HoloViz technologies support multiple graphical engine backends and integrate seamlessly with flexible development and deployment environments like Jupyter notebooks and modern web browsers. The visualization outputs are interactive, with features such as widgets like sliders or selection boxes or hover tools to inspect data, while not requiring any JavaScript, HTML, CSS, or other web-technology expertise.
This tutorial will focus on two HoloViz libraries:
HoloViews: high level interface providing plots (heat maps, histograms, spikes, etc.) in many spatial and temporal combinations, with or without widgets for selecting along dimensions
Panel: simple application and dashboard creation from images, plots, Markdown, LaTeX, and other elements into one HTML page incorporating interactive tabs and widgets.
During the tutorial an interactive presentation will be constructed to show the attendees how to construct their own interactive poster / presentation.
Sample References:
• HoloViz web site: https://holoviz.org
• HoloViz on Github: https://github.com/holoviz/holoviz
• Jacob Barhak, Joshua Schertz, Visualizing Machine Learning of Units of Measure using PyViz, PyData Austin 2019, 6-7 December 2019, Galvanize Austin.

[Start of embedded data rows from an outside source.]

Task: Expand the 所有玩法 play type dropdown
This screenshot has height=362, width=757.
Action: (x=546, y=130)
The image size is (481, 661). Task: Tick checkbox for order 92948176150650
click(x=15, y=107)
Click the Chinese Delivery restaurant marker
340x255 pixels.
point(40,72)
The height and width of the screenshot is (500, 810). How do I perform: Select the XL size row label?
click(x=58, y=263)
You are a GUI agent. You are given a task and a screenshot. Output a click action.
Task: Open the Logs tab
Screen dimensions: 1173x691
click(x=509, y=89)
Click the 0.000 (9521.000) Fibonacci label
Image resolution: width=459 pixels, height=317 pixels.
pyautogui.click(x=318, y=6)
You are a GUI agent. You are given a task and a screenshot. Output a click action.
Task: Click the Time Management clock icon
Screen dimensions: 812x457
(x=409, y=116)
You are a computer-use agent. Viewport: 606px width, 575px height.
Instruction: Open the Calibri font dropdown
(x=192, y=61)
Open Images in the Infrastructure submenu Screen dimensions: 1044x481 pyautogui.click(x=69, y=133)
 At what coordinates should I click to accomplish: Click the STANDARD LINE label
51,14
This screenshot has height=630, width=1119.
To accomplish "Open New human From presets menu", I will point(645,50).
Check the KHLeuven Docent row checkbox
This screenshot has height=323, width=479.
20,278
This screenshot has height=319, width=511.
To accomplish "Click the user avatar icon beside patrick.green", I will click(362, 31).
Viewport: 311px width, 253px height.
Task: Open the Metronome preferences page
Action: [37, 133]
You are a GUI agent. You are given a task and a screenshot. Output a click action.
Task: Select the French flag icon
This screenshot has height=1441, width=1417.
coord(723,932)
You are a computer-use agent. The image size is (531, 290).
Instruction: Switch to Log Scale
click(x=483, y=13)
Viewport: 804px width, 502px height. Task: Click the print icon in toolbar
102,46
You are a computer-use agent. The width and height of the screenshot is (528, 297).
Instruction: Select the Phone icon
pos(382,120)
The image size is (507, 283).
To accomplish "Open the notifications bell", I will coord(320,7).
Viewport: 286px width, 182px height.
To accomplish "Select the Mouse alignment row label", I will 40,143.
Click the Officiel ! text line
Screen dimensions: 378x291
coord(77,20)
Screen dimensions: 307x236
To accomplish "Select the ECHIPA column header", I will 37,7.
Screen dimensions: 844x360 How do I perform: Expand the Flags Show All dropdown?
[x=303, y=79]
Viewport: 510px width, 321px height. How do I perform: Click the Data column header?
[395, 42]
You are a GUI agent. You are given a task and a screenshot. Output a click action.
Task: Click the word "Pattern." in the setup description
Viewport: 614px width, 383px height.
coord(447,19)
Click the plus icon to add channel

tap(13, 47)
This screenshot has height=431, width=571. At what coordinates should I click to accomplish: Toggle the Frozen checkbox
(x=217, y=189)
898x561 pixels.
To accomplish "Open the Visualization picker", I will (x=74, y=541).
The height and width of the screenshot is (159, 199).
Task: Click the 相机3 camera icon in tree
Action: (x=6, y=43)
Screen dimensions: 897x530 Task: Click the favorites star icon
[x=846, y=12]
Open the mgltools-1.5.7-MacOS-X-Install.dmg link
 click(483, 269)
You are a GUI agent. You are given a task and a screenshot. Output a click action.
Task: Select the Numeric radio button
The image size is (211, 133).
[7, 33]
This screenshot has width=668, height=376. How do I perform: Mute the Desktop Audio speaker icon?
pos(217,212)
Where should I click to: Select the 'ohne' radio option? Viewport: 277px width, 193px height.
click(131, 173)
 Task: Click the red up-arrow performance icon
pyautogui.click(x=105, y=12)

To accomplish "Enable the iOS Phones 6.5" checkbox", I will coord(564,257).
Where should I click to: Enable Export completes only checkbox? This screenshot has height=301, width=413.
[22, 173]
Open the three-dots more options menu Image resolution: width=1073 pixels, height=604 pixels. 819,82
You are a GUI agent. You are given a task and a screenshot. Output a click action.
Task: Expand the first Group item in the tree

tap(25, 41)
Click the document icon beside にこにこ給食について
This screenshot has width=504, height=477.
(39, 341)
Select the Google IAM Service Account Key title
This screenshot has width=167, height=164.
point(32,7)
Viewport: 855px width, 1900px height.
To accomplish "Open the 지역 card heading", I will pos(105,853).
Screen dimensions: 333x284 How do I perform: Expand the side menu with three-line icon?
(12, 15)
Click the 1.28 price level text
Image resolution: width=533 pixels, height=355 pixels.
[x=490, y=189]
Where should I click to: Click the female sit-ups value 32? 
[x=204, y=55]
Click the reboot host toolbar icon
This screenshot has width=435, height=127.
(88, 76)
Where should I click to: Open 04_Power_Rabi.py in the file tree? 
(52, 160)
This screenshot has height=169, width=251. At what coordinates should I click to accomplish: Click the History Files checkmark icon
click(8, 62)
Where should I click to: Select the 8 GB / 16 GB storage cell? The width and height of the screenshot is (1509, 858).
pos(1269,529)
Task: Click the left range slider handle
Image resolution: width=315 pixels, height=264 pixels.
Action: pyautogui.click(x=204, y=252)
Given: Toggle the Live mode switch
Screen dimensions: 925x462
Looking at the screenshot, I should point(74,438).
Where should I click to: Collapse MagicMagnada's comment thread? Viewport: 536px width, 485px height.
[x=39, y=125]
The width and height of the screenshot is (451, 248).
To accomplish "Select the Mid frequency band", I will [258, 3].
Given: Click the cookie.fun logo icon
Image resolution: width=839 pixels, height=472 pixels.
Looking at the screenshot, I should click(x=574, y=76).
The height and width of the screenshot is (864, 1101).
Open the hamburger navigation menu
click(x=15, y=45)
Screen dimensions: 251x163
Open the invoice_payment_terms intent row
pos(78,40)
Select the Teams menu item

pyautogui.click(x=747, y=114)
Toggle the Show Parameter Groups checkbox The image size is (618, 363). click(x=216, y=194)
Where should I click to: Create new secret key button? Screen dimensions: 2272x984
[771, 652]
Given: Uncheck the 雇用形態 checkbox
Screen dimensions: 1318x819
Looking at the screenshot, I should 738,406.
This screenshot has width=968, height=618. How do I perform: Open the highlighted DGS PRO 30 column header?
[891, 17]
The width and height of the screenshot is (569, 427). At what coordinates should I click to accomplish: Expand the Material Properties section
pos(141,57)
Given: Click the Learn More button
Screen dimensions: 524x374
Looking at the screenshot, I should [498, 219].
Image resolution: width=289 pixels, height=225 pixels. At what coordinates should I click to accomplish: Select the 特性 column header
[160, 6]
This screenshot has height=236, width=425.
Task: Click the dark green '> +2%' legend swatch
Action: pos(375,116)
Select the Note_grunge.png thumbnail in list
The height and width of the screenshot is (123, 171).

Presentation: https://jacob-barhak.github.io/Presentation_PyData_Austin_2019.html Video: https://youtu.be/KS-sRpUvnD0
English
Target audience –Developers, Users, Data Scientists
Jacob Barhak is a Computational Disease Modeler focusing on machine comprehension of clinical data. The Reference Model for disease progression that is the most validated Diabetes model known worldwide and also applied to model COVID-19 was self developed by Dr. Barhak as an independent researcher. His efforts include standardizing clinical data through ClinicalUnitMapping.com. He is the developer of the Micro Simulation Tool (MIST). Dr. Barhak has diverse international background in engineering and computing science. He is active within the python community and runs the Austin Evening of Python Coding meetup. For additional information please visit http://sites.google.com/site/jacobbarhak/
Jim Bednar is the Director of Technical Consulting at Anaconda, Inc. Dr. Bednar holds a Ph.D. in Computer Science from the University of Texas, along with degrees in Electrical Engineering and Philosophy. He has published more than 50 papers and books about the visual system and about software development. Dr. Bednar manages the open source Python projects HoloViz, Panel, hvPlot, Datashader, HoloViews, GeoViews, Param, and Colorcet. Before Anaconda, Dr. Bednar was a lecturer and researcher in Computational Neuroscience at the University of Edinburgh, Scotland, as well as a software and hardware engineer at National Instruments.